**WHAT TO WORK ON:**
Copy out all the lines of the data that hold the word "below".

**RECORDS SUPPLIED:**
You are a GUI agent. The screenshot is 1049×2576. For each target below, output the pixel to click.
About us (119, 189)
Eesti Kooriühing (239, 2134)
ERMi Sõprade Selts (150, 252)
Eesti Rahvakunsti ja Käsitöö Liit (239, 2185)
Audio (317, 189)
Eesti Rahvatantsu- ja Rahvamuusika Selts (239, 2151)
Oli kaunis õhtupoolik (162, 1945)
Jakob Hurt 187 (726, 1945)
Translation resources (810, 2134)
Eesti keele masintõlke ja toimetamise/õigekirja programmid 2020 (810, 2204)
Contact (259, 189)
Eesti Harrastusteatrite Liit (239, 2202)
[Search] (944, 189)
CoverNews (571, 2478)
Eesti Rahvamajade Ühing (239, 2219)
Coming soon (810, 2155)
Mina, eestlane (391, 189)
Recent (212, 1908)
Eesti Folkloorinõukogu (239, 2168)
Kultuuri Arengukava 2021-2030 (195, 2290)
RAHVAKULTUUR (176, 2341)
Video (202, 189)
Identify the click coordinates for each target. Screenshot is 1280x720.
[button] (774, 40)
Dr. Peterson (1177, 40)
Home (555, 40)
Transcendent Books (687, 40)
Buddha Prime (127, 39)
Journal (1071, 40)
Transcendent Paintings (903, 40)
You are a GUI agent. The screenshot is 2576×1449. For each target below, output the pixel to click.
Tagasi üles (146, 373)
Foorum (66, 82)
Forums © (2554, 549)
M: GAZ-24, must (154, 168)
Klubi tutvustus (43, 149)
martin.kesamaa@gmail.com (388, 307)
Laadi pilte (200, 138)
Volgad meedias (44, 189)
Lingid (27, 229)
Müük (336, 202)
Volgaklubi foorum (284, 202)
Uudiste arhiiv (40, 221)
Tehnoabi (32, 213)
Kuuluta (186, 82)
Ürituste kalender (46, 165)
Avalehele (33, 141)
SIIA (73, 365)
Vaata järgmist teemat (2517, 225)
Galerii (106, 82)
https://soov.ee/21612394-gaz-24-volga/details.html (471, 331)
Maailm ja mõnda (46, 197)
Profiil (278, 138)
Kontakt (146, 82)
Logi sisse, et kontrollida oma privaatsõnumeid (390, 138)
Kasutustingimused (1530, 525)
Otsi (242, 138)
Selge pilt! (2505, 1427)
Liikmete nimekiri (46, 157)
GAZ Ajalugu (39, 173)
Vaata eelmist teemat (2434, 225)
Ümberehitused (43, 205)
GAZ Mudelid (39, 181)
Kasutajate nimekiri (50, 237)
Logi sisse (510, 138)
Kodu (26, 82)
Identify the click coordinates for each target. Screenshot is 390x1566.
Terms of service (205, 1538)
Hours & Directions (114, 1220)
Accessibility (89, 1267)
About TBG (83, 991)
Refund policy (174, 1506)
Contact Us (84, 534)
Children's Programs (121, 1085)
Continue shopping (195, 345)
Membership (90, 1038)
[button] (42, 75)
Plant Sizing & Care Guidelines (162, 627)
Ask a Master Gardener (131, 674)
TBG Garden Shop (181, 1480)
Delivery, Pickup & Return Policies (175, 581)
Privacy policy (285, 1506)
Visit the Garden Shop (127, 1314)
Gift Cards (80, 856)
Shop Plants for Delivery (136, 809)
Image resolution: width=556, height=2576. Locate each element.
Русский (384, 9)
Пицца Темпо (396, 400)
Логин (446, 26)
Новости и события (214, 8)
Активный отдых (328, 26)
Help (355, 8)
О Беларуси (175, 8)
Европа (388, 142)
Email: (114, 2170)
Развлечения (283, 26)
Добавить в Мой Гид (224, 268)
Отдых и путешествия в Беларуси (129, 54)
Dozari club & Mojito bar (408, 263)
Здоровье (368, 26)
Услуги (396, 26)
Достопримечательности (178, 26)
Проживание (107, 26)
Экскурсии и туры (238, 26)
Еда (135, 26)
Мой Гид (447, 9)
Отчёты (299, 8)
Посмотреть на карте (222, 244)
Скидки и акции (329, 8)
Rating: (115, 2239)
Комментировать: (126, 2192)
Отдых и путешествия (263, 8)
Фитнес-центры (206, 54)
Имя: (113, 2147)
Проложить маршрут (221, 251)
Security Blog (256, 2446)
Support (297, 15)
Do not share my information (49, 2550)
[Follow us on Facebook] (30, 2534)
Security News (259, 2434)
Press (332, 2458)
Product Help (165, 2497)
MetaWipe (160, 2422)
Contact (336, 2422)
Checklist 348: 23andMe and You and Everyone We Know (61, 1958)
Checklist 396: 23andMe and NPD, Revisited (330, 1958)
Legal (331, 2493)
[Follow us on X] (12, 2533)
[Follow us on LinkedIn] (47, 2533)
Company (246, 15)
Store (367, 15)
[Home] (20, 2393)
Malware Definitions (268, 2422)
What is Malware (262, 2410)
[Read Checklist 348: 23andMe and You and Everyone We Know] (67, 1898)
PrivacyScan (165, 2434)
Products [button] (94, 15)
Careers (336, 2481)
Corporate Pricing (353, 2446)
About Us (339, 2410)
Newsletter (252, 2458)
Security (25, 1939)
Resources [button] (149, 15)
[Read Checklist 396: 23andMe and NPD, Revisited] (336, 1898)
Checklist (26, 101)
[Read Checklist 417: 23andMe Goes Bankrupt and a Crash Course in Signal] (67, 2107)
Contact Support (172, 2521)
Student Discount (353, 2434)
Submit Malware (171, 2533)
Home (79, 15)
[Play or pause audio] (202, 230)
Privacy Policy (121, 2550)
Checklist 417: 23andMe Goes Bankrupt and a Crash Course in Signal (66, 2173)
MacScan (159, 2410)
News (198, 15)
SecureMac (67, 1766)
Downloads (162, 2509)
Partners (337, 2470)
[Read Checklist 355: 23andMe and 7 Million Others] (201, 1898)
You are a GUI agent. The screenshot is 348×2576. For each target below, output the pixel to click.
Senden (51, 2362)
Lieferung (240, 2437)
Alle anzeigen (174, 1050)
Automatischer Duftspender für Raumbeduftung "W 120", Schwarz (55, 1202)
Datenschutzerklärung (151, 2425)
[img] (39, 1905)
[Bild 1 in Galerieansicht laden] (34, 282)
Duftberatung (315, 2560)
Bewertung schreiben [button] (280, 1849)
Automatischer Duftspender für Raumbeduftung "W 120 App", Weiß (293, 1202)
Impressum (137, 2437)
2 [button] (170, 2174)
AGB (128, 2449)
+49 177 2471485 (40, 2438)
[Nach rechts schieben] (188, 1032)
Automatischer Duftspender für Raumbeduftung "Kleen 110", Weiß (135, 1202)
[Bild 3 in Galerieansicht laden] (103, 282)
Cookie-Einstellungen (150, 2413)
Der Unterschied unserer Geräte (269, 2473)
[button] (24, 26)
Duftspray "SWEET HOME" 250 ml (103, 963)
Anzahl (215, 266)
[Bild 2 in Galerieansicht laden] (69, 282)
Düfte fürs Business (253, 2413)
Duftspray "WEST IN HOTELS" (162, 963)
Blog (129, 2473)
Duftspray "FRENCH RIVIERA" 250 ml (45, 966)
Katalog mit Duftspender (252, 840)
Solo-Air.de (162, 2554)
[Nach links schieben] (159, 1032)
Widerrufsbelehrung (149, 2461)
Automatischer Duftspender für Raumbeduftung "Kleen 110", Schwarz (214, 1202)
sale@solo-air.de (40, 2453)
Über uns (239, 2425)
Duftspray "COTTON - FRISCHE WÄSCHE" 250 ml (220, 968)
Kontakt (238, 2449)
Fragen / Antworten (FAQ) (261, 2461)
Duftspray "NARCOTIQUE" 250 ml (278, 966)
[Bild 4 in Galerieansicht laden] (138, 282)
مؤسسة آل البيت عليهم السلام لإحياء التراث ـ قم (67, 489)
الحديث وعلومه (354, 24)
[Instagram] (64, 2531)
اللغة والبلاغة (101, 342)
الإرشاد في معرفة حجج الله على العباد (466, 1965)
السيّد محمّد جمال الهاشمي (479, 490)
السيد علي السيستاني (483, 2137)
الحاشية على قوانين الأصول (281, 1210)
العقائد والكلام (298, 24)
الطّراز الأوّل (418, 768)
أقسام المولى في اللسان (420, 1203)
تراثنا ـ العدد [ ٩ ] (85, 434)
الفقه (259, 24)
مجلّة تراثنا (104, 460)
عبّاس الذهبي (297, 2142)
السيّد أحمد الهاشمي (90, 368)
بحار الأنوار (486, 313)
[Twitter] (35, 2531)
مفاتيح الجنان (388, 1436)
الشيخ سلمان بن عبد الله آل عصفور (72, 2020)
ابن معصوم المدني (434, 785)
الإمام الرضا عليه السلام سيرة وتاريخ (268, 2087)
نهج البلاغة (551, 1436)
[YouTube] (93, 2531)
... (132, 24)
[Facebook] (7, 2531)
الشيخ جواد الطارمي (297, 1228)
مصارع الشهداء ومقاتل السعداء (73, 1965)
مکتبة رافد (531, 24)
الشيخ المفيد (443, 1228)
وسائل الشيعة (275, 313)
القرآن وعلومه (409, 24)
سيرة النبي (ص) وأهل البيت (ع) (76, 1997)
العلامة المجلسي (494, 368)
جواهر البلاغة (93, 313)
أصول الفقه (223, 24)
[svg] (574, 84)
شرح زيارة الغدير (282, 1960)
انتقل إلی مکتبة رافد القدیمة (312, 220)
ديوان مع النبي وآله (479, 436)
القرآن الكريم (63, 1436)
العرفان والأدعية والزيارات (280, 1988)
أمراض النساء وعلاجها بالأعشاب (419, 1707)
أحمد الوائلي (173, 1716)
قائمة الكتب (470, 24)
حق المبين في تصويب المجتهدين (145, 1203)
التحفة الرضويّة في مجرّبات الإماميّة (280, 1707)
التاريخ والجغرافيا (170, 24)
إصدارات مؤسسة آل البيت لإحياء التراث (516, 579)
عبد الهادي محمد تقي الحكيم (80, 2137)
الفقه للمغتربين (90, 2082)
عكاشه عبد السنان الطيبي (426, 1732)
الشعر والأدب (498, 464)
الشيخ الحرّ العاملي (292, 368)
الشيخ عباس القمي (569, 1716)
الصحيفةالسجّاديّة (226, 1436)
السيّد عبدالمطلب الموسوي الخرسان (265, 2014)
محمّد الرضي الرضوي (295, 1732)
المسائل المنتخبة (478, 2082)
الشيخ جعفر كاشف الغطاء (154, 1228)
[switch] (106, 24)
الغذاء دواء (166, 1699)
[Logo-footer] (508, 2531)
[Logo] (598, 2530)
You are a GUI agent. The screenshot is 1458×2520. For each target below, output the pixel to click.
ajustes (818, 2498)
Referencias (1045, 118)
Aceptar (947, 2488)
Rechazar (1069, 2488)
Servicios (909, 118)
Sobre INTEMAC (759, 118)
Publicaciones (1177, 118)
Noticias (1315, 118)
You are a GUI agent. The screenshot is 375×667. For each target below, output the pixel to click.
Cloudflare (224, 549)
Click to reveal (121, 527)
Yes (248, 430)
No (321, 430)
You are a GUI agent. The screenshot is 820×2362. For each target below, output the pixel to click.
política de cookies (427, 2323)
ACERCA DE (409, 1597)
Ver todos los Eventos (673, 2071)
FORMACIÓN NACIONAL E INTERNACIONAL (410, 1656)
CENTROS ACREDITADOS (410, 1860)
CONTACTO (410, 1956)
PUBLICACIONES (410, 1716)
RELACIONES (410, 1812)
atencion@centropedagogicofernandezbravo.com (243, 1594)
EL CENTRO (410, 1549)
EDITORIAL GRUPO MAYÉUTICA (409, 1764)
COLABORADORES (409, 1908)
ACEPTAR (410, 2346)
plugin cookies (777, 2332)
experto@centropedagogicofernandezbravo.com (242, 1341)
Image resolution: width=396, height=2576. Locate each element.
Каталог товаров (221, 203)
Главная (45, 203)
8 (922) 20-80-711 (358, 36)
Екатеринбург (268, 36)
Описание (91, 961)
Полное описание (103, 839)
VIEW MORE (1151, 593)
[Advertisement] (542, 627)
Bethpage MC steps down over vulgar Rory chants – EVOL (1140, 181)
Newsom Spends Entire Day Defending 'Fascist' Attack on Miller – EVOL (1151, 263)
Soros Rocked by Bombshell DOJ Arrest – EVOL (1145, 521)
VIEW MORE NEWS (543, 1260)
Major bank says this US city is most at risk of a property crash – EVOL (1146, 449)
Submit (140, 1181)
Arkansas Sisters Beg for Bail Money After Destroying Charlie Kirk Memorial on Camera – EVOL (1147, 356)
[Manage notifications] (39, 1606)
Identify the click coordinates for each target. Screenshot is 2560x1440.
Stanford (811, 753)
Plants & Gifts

**EXERCISE OUTPUT:**
You are a GUI agent. The screenshot is 1049×2576. For each target below, output the pixel to click.
You are a GUI agent. The screenshot is 2576×1449. For each target below, output the pixel to click.
You are a GUI agent. The screenshot is 348×2576. For each target below, output the pixel to click.
You are a GUI agent. The screenshot is 1458×2520. For each target below, output the pixel to click.
You are a GUI agent. The screenshot is 375×667. For each target below, output the pixel to click.
You are a GUI agent. The screenshot is 820×2362. For each target below, output the pixel to click.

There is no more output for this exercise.